Dataset excerpts –
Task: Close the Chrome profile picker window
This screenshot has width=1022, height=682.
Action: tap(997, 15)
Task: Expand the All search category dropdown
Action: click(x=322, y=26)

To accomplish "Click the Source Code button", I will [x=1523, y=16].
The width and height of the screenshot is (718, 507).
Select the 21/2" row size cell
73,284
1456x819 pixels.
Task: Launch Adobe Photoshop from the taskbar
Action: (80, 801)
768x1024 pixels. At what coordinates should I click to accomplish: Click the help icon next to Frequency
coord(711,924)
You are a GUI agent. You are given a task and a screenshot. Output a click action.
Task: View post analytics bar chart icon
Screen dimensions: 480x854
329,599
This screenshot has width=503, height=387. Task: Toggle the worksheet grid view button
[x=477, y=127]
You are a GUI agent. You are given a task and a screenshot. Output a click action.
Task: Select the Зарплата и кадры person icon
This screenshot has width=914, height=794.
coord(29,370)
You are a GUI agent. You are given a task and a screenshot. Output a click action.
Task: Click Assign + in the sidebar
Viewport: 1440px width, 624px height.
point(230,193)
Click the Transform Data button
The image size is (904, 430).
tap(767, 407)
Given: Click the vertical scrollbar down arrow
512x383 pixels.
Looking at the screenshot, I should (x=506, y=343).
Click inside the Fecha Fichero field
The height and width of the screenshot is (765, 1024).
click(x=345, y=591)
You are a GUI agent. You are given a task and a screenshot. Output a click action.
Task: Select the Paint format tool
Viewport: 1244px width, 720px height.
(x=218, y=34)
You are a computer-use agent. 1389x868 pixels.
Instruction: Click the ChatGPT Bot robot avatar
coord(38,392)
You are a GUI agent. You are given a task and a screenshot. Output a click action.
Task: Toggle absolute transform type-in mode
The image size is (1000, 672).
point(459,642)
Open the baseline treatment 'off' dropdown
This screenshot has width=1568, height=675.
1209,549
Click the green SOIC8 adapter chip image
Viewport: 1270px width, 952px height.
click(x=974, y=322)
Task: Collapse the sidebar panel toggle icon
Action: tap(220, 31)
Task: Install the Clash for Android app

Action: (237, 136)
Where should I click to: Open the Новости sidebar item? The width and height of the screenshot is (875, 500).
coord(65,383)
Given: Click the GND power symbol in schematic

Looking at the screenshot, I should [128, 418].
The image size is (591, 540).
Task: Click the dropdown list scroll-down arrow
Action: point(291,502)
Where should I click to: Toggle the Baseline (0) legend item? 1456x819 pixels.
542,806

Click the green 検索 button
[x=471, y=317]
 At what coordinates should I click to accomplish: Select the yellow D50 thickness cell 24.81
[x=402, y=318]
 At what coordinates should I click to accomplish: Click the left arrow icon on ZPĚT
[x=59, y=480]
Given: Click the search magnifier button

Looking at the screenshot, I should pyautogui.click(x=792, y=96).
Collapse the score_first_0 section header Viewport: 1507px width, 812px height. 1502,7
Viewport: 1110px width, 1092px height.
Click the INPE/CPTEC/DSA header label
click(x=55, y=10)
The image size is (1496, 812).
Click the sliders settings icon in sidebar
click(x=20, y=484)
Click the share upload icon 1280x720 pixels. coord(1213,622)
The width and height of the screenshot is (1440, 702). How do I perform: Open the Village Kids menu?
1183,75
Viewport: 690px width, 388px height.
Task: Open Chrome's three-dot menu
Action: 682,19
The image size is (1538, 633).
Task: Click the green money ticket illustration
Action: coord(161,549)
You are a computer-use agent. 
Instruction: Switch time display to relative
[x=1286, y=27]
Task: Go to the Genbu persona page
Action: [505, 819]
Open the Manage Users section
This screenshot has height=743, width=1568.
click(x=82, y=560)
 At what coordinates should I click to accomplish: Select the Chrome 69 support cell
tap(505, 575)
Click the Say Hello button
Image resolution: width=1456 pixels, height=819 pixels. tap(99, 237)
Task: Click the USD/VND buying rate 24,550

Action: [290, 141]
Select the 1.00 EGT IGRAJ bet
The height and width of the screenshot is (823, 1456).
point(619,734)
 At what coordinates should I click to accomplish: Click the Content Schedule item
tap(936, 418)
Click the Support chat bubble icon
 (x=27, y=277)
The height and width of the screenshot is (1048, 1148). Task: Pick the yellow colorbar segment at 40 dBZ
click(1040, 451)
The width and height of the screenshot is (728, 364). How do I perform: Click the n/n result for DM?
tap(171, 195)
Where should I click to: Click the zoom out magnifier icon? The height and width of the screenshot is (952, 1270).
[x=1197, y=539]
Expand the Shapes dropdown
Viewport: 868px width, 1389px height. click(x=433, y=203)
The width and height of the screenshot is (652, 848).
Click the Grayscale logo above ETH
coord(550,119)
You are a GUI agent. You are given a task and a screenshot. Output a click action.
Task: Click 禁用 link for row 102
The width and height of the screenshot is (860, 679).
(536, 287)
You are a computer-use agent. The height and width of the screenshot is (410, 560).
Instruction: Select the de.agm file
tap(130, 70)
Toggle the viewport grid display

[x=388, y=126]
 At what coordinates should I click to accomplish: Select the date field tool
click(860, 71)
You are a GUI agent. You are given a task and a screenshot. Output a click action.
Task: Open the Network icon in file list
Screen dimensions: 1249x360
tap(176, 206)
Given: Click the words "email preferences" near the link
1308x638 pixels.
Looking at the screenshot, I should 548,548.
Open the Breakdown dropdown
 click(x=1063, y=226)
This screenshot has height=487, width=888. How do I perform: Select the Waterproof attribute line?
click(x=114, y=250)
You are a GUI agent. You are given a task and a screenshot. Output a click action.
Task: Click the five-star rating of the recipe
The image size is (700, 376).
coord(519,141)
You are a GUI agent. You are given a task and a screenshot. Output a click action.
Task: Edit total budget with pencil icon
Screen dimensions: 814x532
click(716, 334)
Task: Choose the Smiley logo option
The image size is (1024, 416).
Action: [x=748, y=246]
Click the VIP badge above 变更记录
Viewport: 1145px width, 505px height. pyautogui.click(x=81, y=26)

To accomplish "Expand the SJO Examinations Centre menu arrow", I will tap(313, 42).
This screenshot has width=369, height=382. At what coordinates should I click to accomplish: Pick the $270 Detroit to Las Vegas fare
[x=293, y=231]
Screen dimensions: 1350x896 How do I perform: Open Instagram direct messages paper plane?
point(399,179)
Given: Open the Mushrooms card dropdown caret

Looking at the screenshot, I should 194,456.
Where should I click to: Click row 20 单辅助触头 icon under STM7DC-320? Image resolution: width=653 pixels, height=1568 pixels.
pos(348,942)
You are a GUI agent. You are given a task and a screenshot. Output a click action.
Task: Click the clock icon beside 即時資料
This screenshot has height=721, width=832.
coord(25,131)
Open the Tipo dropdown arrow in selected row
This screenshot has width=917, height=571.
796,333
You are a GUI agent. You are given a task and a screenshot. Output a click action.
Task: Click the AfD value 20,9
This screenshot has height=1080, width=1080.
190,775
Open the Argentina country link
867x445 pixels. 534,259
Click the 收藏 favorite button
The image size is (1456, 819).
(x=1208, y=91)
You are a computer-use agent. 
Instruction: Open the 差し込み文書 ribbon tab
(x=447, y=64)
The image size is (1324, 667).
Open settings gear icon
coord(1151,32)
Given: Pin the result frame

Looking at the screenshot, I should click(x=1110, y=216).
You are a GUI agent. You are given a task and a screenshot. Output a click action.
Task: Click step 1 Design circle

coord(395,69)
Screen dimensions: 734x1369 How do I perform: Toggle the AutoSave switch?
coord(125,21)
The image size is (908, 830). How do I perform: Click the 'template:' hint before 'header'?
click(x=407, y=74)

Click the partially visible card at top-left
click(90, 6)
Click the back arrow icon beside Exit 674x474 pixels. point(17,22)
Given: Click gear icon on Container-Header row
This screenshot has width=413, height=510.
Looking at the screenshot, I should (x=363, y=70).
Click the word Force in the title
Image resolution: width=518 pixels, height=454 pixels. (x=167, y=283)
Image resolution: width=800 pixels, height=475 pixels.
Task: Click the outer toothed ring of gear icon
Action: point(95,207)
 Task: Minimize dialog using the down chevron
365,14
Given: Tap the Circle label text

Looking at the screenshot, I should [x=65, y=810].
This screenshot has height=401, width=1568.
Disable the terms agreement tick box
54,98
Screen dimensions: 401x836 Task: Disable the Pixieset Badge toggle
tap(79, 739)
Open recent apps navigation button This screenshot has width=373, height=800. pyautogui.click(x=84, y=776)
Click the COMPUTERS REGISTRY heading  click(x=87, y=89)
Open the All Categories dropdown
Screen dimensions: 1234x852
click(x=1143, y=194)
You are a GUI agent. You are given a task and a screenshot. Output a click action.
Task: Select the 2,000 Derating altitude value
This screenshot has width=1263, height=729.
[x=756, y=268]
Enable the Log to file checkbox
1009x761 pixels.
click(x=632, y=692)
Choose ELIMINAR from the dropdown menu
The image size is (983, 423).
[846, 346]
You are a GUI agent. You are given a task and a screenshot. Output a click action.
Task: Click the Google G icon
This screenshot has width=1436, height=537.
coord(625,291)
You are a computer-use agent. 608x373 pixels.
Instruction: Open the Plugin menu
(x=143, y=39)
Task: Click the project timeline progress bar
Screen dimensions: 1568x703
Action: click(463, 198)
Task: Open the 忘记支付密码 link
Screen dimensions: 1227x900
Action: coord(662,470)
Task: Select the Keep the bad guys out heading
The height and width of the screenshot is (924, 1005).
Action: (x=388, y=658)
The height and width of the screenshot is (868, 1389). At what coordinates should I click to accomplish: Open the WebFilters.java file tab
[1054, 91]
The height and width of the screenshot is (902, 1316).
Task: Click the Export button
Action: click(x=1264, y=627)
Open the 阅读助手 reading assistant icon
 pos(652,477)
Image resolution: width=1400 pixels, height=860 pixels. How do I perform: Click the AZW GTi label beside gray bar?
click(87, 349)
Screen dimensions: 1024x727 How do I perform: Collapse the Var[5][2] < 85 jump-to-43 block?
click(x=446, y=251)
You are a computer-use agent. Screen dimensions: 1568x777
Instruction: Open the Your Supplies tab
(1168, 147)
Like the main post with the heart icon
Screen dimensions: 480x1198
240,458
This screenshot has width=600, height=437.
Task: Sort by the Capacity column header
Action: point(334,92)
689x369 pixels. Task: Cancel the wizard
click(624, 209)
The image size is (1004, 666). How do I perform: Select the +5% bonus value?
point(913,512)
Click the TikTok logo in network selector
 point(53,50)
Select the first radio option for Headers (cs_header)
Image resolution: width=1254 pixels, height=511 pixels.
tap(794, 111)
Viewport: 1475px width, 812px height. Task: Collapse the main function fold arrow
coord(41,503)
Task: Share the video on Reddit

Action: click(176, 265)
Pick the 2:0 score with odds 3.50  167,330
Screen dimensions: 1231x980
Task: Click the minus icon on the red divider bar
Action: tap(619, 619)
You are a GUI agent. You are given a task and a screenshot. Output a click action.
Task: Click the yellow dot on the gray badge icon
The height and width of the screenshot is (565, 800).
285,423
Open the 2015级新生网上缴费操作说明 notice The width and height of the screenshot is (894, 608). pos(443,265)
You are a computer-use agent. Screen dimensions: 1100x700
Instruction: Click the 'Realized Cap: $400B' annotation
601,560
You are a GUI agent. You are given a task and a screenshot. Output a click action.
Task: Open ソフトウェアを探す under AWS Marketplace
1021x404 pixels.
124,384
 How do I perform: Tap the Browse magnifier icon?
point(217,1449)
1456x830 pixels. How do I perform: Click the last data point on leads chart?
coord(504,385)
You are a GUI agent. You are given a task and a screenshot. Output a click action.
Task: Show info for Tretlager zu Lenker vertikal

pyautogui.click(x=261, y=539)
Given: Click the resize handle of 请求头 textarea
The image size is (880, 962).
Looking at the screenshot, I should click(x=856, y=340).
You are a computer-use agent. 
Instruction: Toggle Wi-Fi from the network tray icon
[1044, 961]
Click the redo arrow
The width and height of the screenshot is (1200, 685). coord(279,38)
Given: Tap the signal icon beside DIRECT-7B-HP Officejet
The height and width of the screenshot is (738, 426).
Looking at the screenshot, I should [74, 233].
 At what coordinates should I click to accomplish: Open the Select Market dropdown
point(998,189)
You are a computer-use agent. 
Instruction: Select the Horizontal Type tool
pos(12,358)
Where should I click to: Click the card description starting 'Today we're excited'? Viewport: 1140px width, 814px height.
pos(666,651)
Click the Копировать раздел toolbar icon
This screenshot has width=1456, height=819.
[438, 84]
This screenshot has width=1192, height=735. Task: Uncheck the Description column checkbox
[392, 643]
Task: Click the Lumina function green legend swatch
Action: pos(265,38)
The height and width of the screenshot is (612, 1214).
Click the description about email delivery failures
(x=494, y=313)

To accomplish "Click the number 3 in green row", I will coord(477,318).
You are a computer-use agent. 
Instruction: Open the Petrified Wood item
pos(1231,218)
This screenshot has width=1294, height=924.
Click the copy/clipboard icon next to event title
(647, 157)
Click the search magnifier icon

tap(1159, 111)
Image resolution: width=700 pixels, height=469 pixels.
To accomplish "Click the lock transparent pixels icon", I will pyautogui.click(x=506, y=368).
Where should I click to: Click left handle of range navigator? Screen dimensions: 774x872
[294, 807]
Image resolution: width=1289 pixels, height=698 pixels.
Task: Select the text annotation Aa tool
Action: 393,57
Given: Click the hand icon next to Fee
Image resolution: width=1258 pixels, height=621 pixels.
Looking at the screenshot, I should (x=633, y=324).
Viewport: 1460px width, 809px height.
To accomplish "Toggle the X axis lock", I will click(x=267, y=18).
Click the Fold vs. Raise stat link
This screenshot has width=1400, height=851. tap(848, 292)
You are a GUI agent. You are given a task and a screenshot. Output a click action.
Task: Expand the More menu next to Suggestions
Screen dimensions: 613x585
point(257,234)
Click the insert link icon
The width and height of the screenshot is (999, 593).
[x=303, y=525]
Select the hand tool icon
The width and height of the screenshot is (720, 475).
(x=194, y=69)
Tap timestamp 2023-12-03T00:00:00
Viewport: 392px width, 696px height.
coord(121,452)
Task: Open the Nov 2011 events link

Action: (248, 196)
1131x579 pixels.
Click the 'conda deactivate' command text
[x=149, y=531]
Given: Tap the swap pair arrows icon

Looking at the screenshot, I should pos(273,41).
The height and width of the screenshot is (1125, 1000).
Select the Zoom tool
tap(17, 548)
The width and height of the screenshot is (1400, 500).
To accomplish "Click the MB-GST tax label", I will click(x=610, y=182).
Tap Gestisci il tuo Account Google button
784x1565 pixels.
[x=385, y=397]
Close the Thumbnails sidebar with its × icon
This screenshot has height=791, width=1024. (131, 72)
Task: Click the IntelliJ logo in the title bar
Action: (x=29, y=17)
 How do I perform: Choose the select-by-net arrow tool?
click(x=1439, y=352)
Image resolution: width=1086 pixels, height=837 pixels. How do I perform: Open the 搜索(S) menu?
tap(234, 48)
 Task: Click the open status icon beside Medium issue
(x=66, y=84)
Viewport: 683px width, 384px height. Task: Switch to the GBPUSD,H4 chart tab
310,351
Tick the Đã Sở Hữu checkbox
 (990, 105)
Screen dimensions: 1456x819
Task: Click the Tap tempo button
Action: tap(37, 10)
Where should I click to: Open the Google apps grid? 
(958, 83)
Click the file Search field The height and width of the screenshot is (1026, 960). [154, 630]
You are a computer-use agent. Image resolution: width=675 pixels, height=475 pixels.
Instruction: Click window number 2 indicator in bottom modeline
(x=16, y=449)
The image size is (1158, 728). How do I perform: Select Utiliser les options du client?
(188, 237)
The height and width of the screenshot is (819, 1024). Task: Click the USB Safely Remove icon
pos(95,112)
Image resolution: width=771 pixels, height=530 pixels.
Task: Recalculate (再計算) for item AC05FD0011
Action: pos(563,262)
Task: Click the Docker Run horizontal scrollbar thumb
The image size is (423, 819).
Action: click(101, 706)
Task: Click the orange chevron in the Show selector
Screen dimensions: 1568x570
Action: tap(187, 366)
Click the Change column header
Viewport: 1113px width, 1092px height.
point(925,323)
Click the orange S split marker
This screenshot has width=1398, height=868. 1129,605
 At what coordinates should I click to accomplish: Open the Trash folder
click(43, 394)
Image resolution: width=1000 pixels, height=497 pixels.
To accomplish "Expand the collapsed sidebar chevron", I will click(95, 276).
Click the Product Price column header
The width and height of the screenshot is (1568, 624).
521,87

Exercise requirements – Rewrite the records above as a numbered list, covering only the stretch from the line containing "Screen dimensions: 734x1369" through the line containing "Open recent apps" and leaving out blank lines.

Solution –
1. Screen dimensions: 734x1369 How do I perform: Toggle the AutoSave switch?
2. coord(125,21)
3. The image size is (908, 830). How do I perform: Click the 'template:' hint before 'header'?
4. click(x=407, y=74)
5. Click the partially visible card at top-left
6. click(90, 6)
7. Click the back arrow icon beside Exit 674x474 pixels. point(17,22)
8. Given: Click gear icon on Container-Header row
9. This screenshot has width=413, height=510.
10. Looking at the screenshot, I should (x=363, y=70).
11. Click the word Force in the title
12. Image resolution: width=518 pixels, height=454 pixels. (x=167, y=283)
13. Image resolution: width=800 pixels, height=475 pixels.
14. Task: Click the outer toothed ring of gear icon
15. Action: point(95,207)
16.  Task: Minimize dialog using the down chevron
17. 365,14
18. Given: Tap the Circle label text
19. Looking at the screenshot, I should [x=65, y=810].
20. This screenshot has height=401, width=1568.
21. Disable the terms agreement tick box
22. 54,98
23. Screen dimensions: 401x836 Task: Disable the Pixieset Badge toggle
24. tap(79, 739)
25. Open recent apps navigation button This screenshot has width=373, height=800. pyautogui.click(x=84, y=776)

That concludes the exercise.